To Colin Berry goes the honor of having coined the Word of the Day. “PS,” he writes to a previous comment:
. . . While the main title is “Descent from the Cross” there’s an alternative one given: “Deposition of Christ”. Deposition into what? Into Joseph’s linen, obviously as shown in most of the accompanying images, yet curiously the text fails to make a single reference to the linen. I confess to finding myself totally wikified…
And Colin found this wonderful gallery of 30 pictures of the Descent from the Cross in Wikipedia. And no, the word linen or a suitable synonym is not to be found. I, too, am wikified.
Here’s a link to the lengthy wiki entry on van der Weyden’s “Descent from the Cross” (1435)
https://en.wikipedia.org/wiki/The_Descent_from_the_Cross_%28van_der_Weyden%29
There’s a brief section as to which of two gents is Joseph of Arimathea and which is Nicodemus. Most folk will probably deduce that Joseph is the one in red, holding up his recent purchase of linen with both his hands, and the other is Nicodemus who while in contact with the lower end does not appear to have any proprietary interest in the receiving sheet.
But there’s yet again a total blind spot for “linen” despite the clue it gives to identification. I am now doubly wikified in the short space of one hour.
“And no, the word linen or a suitable synonym is not to be found. I, too, am wikified.”
Because the object, shortly described in wikipedia, is “descent from the cross” or “deposition of christ”, the presence of a cloth or a linen here is plain artistic interpretation, no need to feed CB’s far fetched extrapolations.
On the other hand what can you actually see on these 30 pictures (even in the entombment) you can’t see on the Shroud? A loincloth.
Sure, in a forgery narrative, they would simply have removed the loincloth between the descent from the cross and “deposition into” a body bag, no need to argue, what is problematic is the highly variable linen…….
This is plain artistic interpretation, this is plain CB´s wild extrapolation, this is plain confirmation bias, no need to be wikified.
“Because the object, shortly described in wikipedia, is “descent from the cross” or “deposition of christ”, the presence of a cloth or a linen here is plain artistic interpretation, no need to feed CB’s far fetched extrapolations.”
I’ve been amazed at the number of folk on this site who appear to have difficulty with the idea, promoted by medieval and other artists, that the body of Jesus was transferred directly from the cross to a waiting length of linen, usually with a well-dressed citizen in attendance who can be assumed to be Joseph of Arimathea. Where on earth might they have acquired that anarchic notion? Might it be that unlike some here those artists actually took the trouble to read a few key verses from scripture before applying paint to canvas (it being so tedious to have to scrape off and start again if later told one has got the story wrong).
Yes, that’s it, they must have read somewhere that the body was “taken down” and placed in linen, Joseph’s fine linen, before arrival at the sepulchre.

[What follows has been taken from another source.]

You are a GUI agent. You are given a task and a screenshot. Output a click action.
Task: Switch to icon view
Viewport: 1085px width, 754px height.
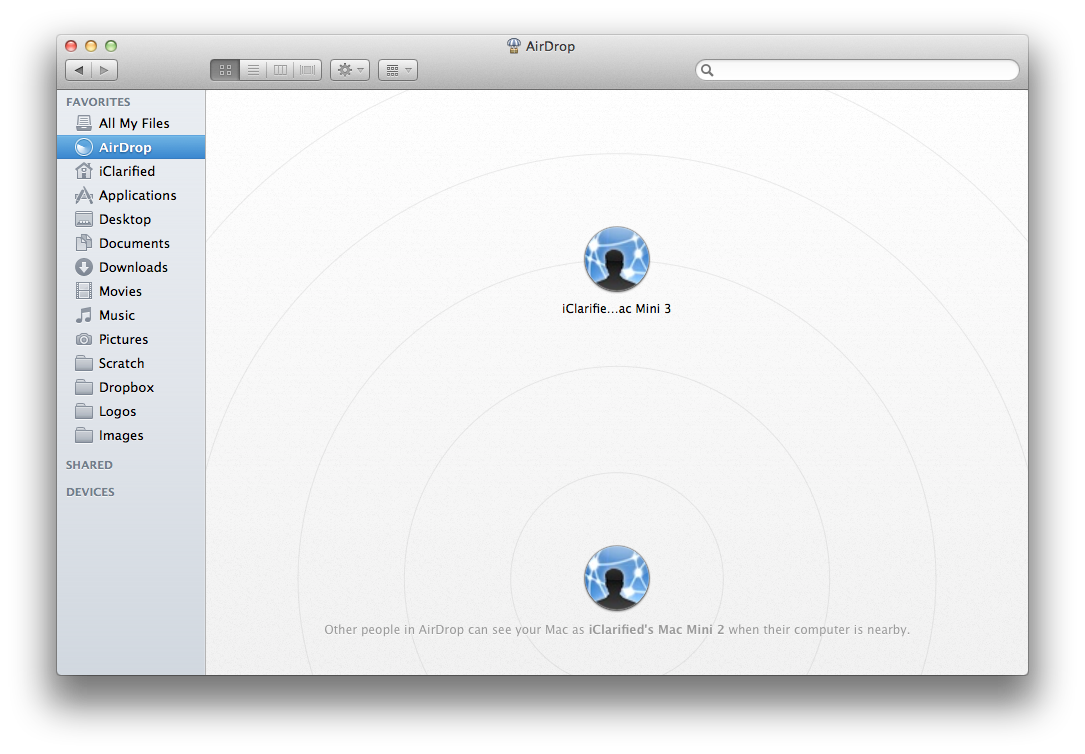(225, 70)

Might that be because all three synoptic accounts say essentially the same thing (well, they would, wouldn’t they, being tediously synoptic an’ all).
It’s only when you get to John that, viewed in isolation, the possibility arises of the body having arrived at the tomb without being wrapped in linen (though some might consider that merely an error of omission).
It’s an uncharitable thought I know, but might it be that over-close acquaintance with a highly blood-stained Shroud of Turin has caused some telescoping of chronology in certain minds, away from the synoptics, towards a somewhat partisan version of John’s account, one that imagines that Jesus was not placed in Joseph’s linen until after arrival at the tomb, and that Joseph’s linen was intended to serve not as an intermediary cover between cross and tomb, but as the final burial shroud? Handy that, being a single sheet, allowing one to dismiss talk of “winding sheets” as having lost something in translation, or being totally at odds with 1st century Jewish burial customs (oh, and don’t mention the Pray Codex either, unless it’s to point out the L-shaped poker holes).
Personally, I consider that the authenticist position on the TS should be about fitting the facts re the TS to the biblical account(s), as distinct from bending or shoehorning the biblical account to fit one or other “expert’s” tendentious dogma re the TS as to how it came to acquire this or that pattern of image v blood.
After all, we still don’t know for certain how the image was formed. We can’t be absolutely certain that blood arrived before image. We can’t be absolutely certain it’s real whole human blood that is 2000 rather than 1300 years old. Better methinks to take the gospels as gospel truth, instead of allowing approx 4 square metres of linen to place a masking shroud over certain verses deemed inconvenient to one’s narrative.
Correction: 600-700 years old, not 1300.